Ban Hat Siew in Sukhothai, Northern Thailand
Popular for colorful patterns, Ban Hat Siew textiles are Tai Phuan local wisdom, ethnic people who migrated from Laos. All Tai Phuan women learn to weave before they turn 16, so they create their own patterned sinh (a kind of sarong) for ceremonial use. Ceremonial sinh is called Pha Sinh Teen Chok in Thai.
Wat That Prasit Handicraft Center in Nakhon Phanom, Northeastern Thailand
When the late King Rama IX and the Queen visited the community, they received the local Mudmee ikat silk as a gift and saw its potential. Therefore, Wat That Prasit Handicraft Center was established as a royal initiative to help the locals generate more income outside the agricultural seasons and improve their quality of life. Since then the locals have been developing their Mudmee silk weaving and natural dyeing techniques.

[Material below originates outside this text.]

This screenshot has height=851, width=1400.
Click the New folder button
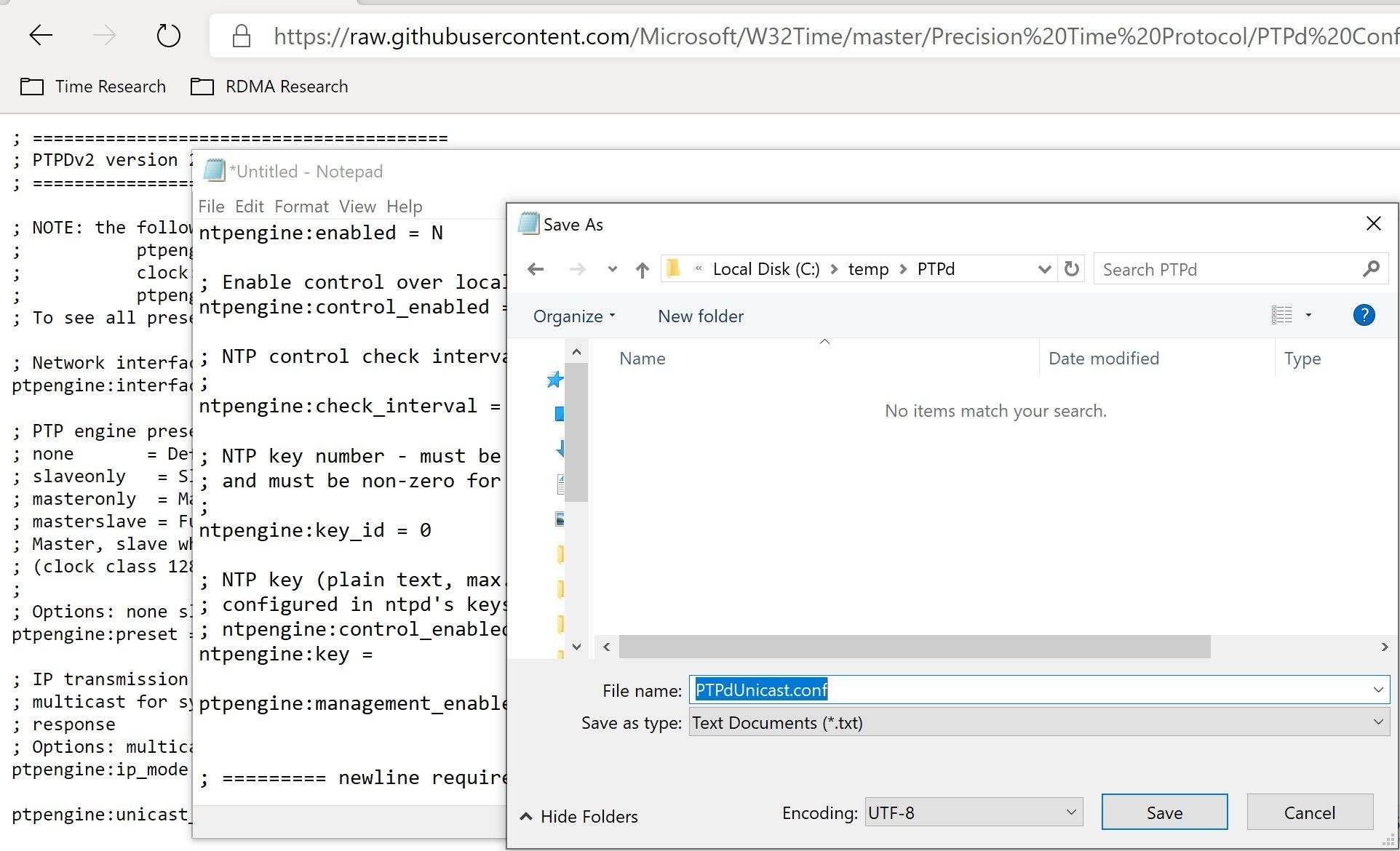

Ban Tha Sawang in Surin, Northeastern Thailand
Pha Yok Thong is a very special kind of silk. It was chosen as the shirt and shawl material for global leaders who participated in the 2003 APEC in Thailand. This top-notch silk originated at Ban Tha Sawang in Surin. The beautiful village features not only traditional wooden houses but also a museum that exhibits silk fabrics with ancient Thai patterns.
Go local and explore Thailand through new perspectives. Open your heart and mind to the mesmerizing shades of Thailand.